Three University of Maine at Farmington students were recognized Thursday by Farmington police Chief Kenneth Charles for their lifesaving efforts when they found a 77-year-old Farmington woman on the ground in a parking lot. The woman was bleeding from the head and they quickly realized she was not OK. From left, are the woman’s daughter, Elizabeth Pratt of Chesterville, student athletes Andrew LaFlamme, Jimmy Reel, both of Nashua, New Hampshire, and Luke Bliss of Underhill, Vermont, and Farmington Chief Kenneth Charles. Donna M. Perry/Sun Journal

FARMINGTON — Three University of Maine at Farmington athletes on a run Nov. 28 decided to take an extra training lap — and it proved to be a lifesaving decision for a 77-year-old woman who had been missing for several hours.

Freshman Andrew LaFlamme, junior Jimmy Reel and senior Luke Bliss were presented with a lifesaving award Thursday by Farmington police Chief Kenneth Charles in “recognition of their situational awareness and prompt actions” last month when they rescued a woman who had a medical event and was in trouble.

LaFlamme and Reel, both of Nashua, New Hampshire, and Bliss of Underhill, Vermont, said they had run 7 miles and decided to take an extra lap on a path behind a back parking lot at the UMF Fitness and Recreation Center. The men are on the university’s cross-country team and long distance track team.
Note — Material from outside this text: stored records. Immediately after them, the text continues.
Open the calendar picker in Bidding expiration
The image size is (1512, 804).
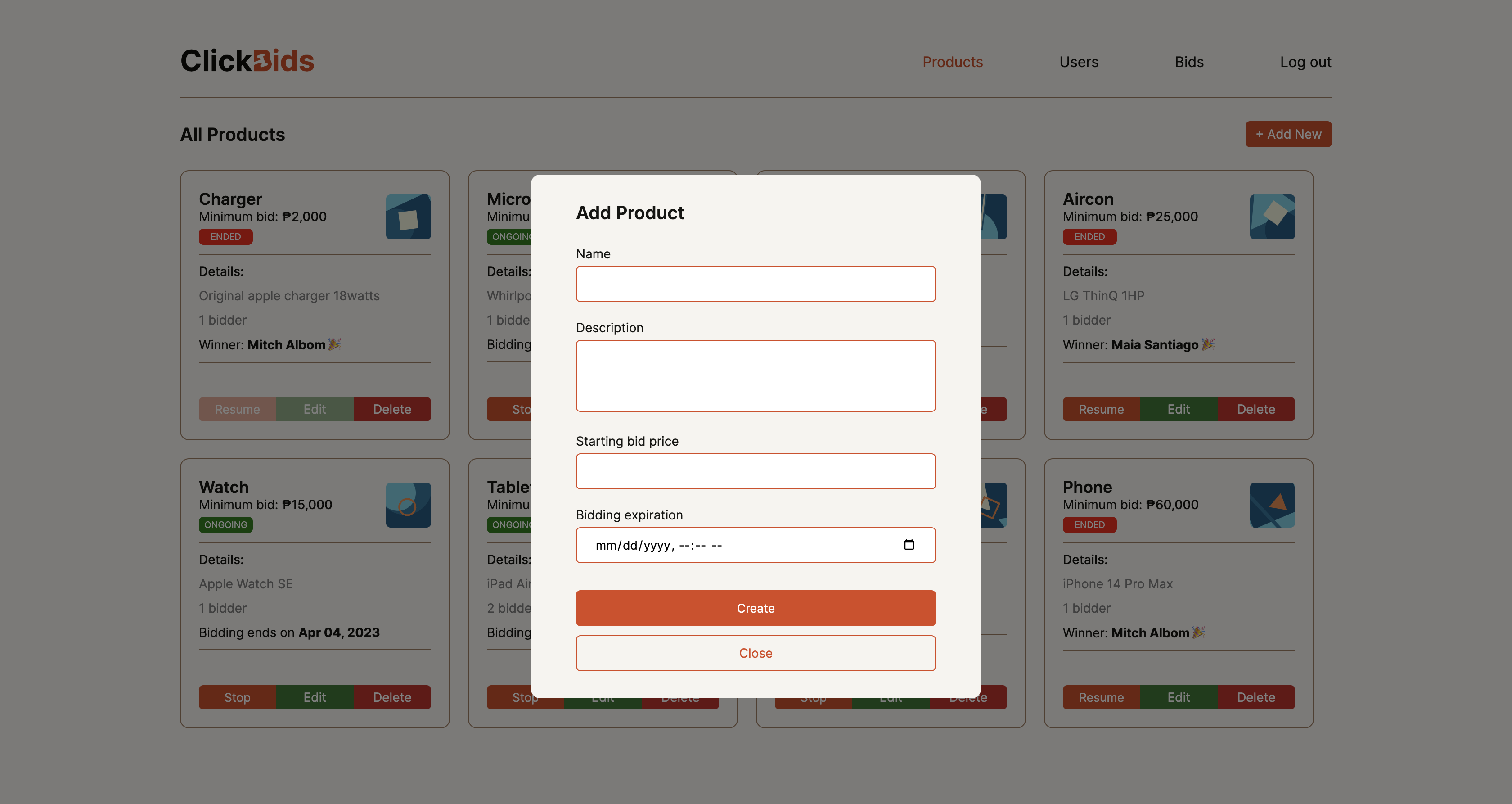(x=909, y=544)
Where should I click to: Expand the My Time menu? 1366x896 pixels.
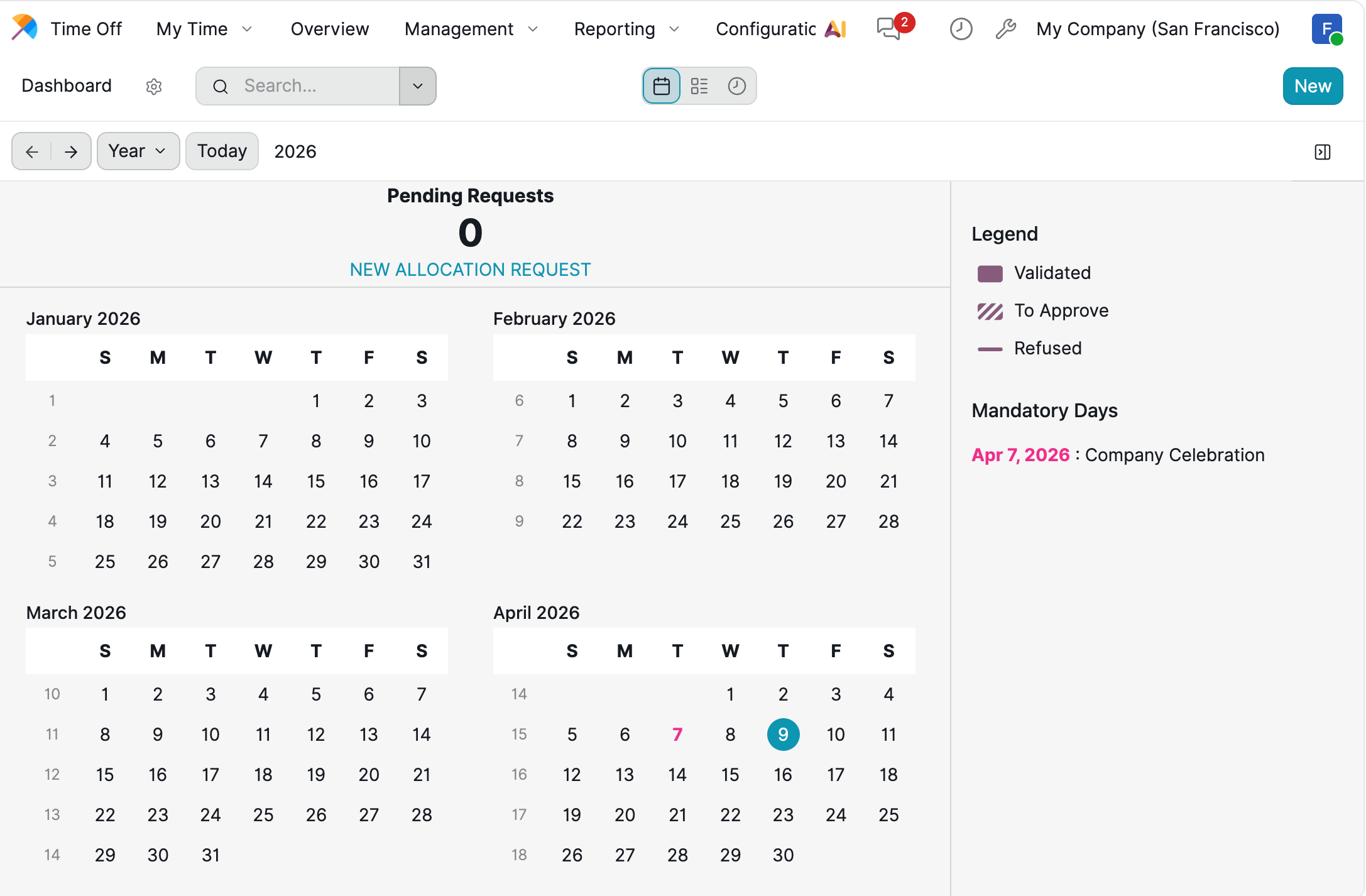204,29
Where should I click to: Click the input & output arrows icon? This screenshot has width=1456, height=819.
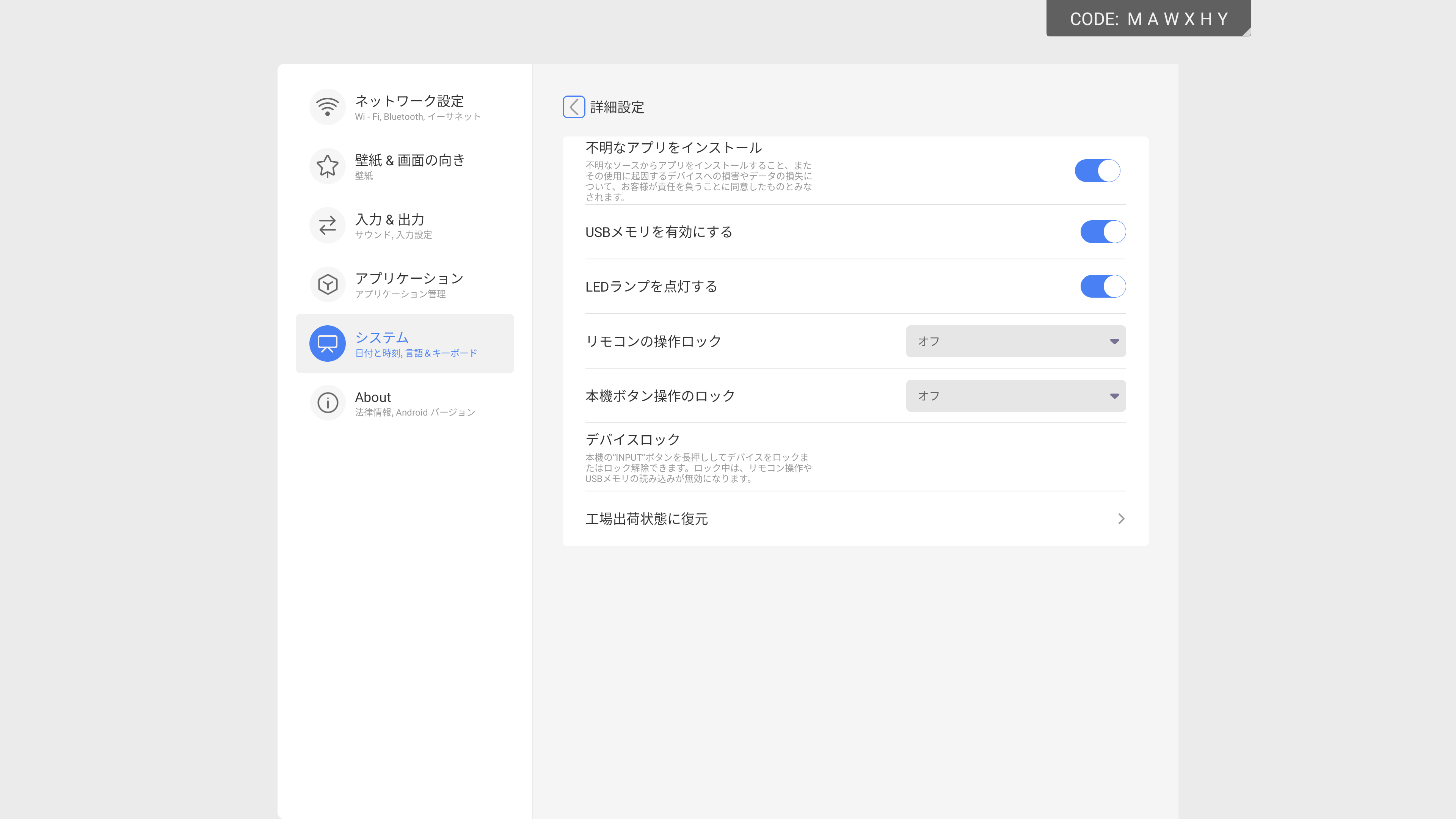(x=327, y=226)
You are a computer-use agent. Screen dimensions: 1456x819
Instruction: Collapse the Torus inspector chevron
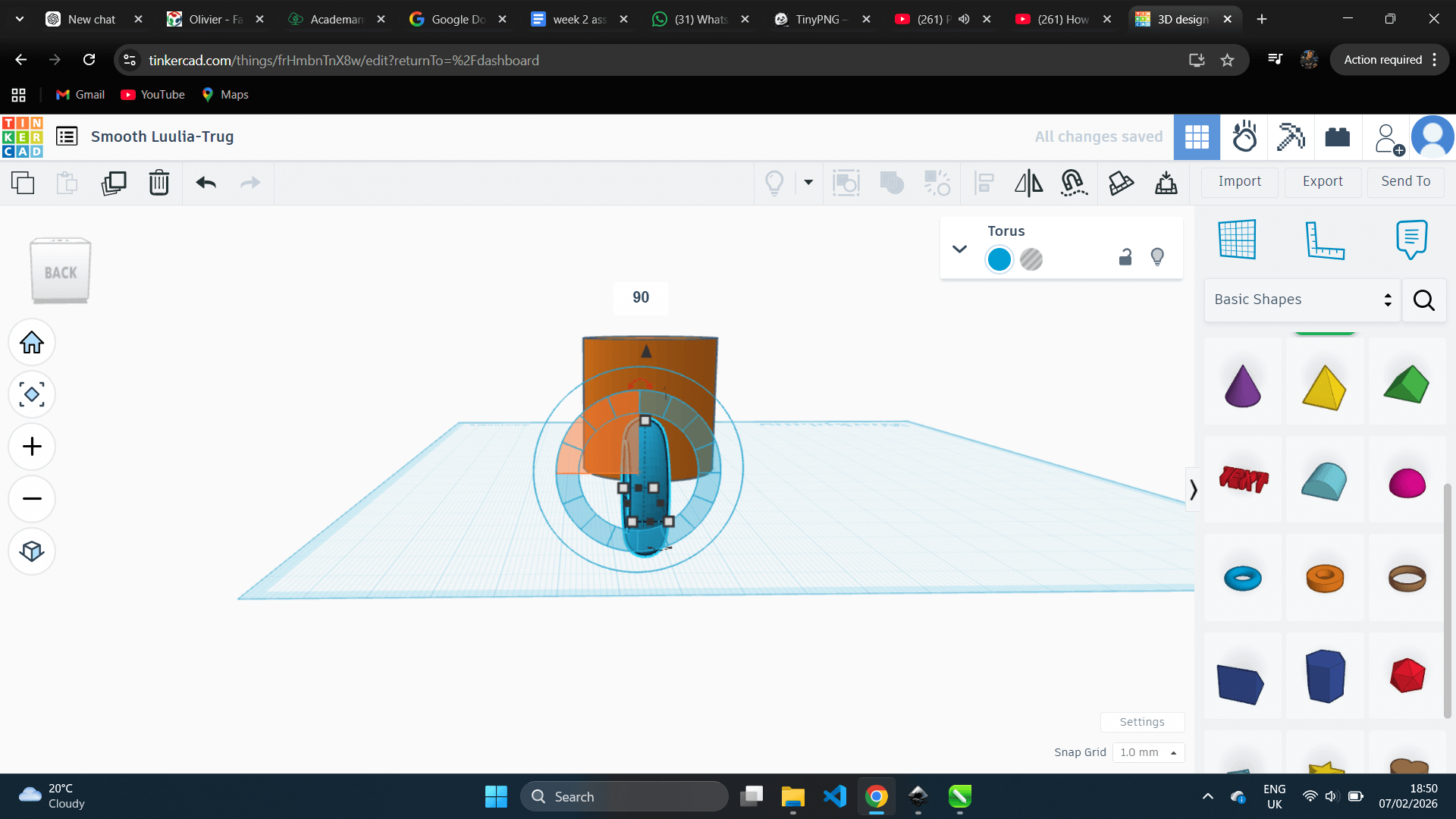tap(959, 249)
On the eighth lap, Bliss saw what turned out to be a woman on the ground in the parking lot. The men went over to her and Bliss asked her if she was OK. The woman had fallen and had blood on her head. He quickly realized she was not OK. Bliss and LaFlamme stayed behind to take care of the woman while Reel ran off to find a phone to get her help.

The temperature had been dropping and it was dark out, Reel said. They started her car and got her into it. Reel found someone who let him borrow a phone and called 911. He ran back to the woman and his fellow athletes and dispatchers gave them instructions, Reel said Friday.

Before the presentation Thursday at Dearborn Gym, Robert Hollis, head coach of the cross country team, said it was lucky they found the woman, especially as it was getting colder.


“It was pretty awesome,” he sad.

The woman’s daughter, Elizabeth Pratt of Chesterville, said her mother went to the gym every day except on Sundays and parks out front. On this day her mother parked somewhere she didn’t normally park.

“On Nov. 28, 2023, at approximately 12:38 pm, Farmington Police Department received the report of a missing 77-year-old woman,” Charles read from the award. “Family members indicated she had left home earlier in the morning and had not returned. Further concern was raised as the woman had missed an appointment. The circumstances and atypical behaviors raised concern for her wellbeing.”

Farmington police officers initiated a local search of common destinations while sharing her description and vehicle information with regional police agencies to be on the “look out.”

Attempts to locate her via cell phone data were unsuccessful as her phone was left at home, Charles said.

“As time went on and the search was unsuccessful, increased concern for her health and safety escalated. With a high daytime temperature of 37 degrees and sunset dropping to temperatures near 14 degrees, Officers initiated a ‘Silver Alert’ for widespread distribution. At approximately 4:30 p.m., Franklin County Regional Communications (Center) received a 911 call that proved crucial,” Charles said.


“Demonstrating great attention to their surroundings, this team observed the 77-year-old woman on the ground, outside her car and having suffered a minor head injury, unable to get up.”

Charles described Reel as being calm and cooperative to first aid instructions while relaying instructions to his partners. NorthStar EMS ambulance personnel and police arrived and took the woman to the hospital.

“The woman suffered an apparent medical event rendering her unable to recover. Her core temperature had dropped as low as 88 degrees. Had she not been found, medical care provided and with dropping temperatures, your efforts certainly saved her life,” Charles told the athletes.

“Your actions and care for others support our mission ‘to create a feeling of safety for the people within the town of Farmington,'” he said.

Charles gave the men a framed reading of the award and a department Challenge Coin for their efforts. UMF police Sgt. Marc Bowering presented them with a UMF campus police patch.

“We are proud of you,” Bowering said.


At the ceremony, Bliss, Reel and LaFlamme asked Pratt how her mother was.

“She is doing OK,” Pratt said. Her mother stayed for a couple of days in the hospital to recover, she said, but her mother doesn’t remember what happened.

“Me and my family are very grateful for these students,” Pratt said. Her mother most likely was there from about 8:30 a.m.

“Thank God for them,” she said. “It all turned out OK.”